IBM 15 User Manual

Understanding Data Mining

Classification nodes

The Auto Classifier node creates and compares a number of different models for

binary outcomes (yes or no, churn or do not churn, and so on), allowing you to
choose the best approach for a given analysis. A number of modeling algorithms are
supported, making it possible to select the methods you want to use, the specific

options for each, and the criteria for comparing the results. The node generates a set
of models based on the specified options and ranks the best candidates according to

the criteria you specify.

The Auto Numeric node estimates and compares models for continuous numeric
range outcomes using a number of different methods. The node works in the same
manner as the Auto Classifier node, allowing you to choose the algorithms to use

and to experiment with multiple combinations of options in a single modeling pass.
Supported algorithms include neural networks, C&R Tree, CHAID, linear regression,
generalized linear regression, and support vector machines (SVM). Models can be
compared based on correlation, relative error, or number of variables used.

The Classification and Regression (C&R) Tree node generates a decision tree that

allows you to predict or classify future observations.
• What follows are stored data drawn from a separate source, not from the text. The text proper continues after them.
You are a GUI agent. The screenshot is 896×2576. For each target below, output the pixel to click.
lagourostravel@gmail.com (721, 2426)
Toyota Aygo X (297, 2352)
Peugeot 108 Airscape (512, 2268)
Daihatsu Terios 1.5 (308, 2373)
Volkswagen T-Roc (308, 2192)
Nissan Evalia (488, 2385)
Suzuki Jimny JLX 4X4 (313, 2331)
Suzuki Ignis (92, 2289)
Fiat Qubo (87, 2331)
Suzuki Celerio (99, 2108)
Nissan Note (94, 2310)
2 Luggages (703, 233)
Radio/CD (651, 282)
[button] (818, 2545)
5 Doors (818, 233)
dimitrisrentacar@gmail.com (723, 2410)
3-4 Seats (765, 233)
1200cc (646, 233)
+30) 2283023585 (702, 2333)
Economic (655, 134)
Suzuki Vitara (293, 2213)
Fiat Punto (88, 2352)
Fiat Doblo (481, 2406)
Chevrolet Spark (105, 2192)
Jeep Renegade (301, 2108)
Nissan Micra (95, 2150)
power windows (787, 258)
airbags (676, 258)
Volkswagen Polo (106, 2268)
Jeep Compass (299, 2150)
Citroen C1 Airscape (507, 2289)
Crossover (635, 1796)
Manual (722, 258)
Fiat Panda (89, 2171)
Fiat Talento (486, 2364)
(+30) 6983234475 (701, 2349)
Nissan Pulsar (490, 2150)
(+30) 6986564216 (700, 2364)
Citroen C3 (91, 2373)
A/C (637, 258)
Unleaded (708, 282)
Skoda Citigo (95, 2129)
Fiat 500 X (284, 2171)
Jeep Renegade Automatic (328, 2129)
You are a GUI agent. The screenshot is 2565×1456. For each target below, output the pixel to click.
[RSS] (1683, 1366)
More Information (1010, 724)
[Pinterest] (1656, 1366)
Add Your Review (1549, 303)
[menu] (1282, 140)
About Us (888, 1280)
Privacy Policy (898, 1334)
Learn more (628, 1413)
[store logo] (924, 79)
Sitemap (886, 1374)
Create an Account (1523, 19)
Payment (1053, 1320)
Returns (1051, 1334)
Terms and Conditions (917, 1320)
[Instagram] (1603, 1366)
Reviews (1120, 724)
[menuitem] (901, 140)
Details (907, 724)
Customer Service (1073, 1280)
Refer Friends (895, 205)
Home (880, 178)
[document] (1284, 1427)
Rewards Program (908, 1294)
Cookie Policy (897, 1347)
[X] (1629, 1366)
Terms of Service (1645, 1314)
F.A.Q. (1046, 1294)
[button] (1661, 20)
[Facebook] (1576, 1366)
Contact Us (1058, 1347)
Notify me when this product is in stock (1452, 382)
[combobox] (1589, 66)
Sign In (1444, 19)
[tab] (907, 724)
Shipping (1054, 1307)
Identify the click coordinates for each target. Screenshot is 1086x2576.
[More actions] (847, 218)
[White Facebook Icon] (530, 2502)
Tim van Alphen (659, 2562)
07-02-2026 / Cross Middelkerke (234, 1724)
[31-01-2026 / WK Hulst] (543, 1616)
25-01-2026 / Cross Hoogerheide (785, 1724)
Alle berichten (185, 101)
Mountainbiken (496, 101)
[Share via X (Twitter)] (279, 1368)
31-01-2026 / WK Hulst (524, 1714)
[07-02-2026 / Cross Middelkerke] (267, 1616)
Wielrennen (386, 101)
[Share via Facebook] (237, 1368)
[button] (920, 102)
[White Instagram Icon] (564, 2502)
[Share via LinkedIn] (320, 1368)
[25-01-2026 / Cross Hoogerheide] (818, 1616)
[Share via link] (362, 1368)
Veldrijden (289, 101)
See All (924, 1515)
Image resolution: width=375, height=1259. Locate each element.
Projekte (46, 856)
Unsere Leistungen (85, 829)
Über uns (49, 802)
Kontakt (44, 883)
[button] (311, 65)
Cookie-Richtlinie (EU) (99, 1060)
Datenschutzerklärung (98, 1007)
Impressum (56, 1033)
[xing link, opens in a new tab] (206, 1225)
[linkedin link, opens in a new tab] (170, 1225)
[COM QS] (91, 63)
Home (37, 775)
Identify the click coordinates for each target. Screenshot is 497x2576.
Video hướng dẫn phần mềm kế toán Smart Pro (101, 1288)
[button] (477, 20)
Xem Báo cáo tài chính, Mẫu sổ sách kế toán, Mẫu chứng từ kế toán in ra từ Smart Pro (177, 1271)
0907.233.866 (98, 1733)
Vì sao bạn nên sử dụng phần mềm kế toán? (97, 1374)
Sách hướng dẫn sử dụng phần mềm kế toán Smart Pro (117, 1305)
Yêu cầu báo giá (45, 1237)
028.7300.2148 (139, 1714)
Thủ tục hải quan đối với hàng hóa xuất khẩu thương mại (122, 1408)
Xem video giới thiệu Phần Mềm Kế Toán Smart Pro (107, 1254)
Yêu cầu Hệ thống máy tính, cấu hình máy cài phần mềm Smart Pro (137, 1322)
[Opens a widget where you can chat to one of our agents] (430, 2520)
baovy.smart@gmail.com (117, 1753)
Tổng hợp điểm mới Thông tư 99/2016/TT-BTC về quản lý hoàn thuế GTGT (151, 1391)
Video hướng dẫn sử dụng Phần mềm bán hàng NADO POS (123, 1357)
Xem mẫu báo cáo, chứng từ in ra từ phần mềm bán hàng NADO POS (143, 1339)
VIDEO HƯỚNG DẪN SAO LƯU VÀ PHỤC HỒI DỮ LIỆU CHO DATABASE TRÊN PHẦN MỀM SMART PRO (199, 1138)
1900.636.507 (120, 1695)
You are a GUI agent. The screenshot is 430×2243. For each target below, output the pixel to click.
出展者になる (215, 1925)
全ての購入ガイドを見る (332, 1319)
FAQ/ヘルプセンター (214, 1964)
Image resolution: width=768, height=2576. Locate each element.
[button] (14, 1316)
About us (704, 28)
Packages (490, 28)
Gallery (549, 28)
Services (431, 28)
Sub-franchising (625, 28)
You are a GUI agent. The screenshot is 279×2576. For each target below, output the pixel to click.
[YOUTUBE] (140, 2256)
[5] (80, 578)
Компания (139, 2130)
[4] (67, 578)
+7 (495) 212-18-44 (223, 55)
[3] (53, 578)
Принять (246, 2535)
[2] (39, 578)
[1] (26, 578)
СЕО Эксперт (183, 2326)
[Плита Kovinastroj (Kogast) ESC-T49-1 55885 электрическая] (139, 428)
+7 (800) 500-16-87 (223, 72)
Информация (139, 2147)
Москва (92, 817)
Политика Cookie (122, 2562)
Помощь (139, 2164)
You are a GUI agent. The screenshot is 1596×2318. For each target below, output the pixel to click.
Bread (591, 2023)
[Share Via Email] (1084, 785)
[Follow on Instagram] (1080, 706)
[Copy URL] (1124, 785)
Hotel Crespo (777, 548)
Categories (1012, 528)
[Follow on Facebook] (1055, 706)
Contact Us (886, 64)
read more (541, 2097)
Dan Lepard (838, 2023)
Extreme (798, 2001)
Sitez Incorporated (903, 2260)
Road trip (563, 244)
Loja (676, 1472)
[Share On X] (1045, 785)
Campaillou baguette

The method uses recursive
partitioning to split the training records into segments by minimizing the impurity
at each step, where a node in the tree is considered “pure” if 100% of cases in the
node fall into a specific category of the target field. Target and input fields can

be numeric ranges or categorical (nominal, ordinal, or flags); all splits are binary

(only two subgroups).

The QUEST node provides a binary classification method for building decision trees,

designed to reduce the processing time required for large C&R Tree analyses while
also reducing the tendency found in classification tree methods to favor inputs that

allow more splits. Input fields can be numeric ranges (continuous), but the target field

must be categorical. All splits are binary.

The CHAID node generates decision trees using chi-square statistics to identify
optimal splits. Unlike the C&R Tree and QUEST nodes, CHAID can generate
nonbinary trees, meaning that some splits have more than two branches. Target and
input fields can be numeric range (continuous) or categorical. Exhaustive CHAID is

a modification of CHAID that does a more thorough job of examining all possible

splits but takes longer to compute.

The C5.0 node builds either a decision tree or a rule set. The model works by splitting
the sample based on the field that provides the maximum information gain at each

level. The target field must be categorical. Multiple splits into more than two

subgroups are allowed.

The Decision List node identifies subgroups, or segments, that show a higher or lower

likelihood of a given binary outcome relative to the overall population. For example,
you might look for customers who are unlikely to churn or are most likely to respond
favorably to a campaign. You can incorporate your business knowledge into the
model by adding your own custom segments and previewing alternative models side
by side to compare the results. Decision List models consist of a list of rules in which
each rule has a condition and an outcome. Rules are applied in order, and the first rule

that matches determines the outcome.

Linear regression models predict a continuous target based on linear relationships
between the target and one or more predictors.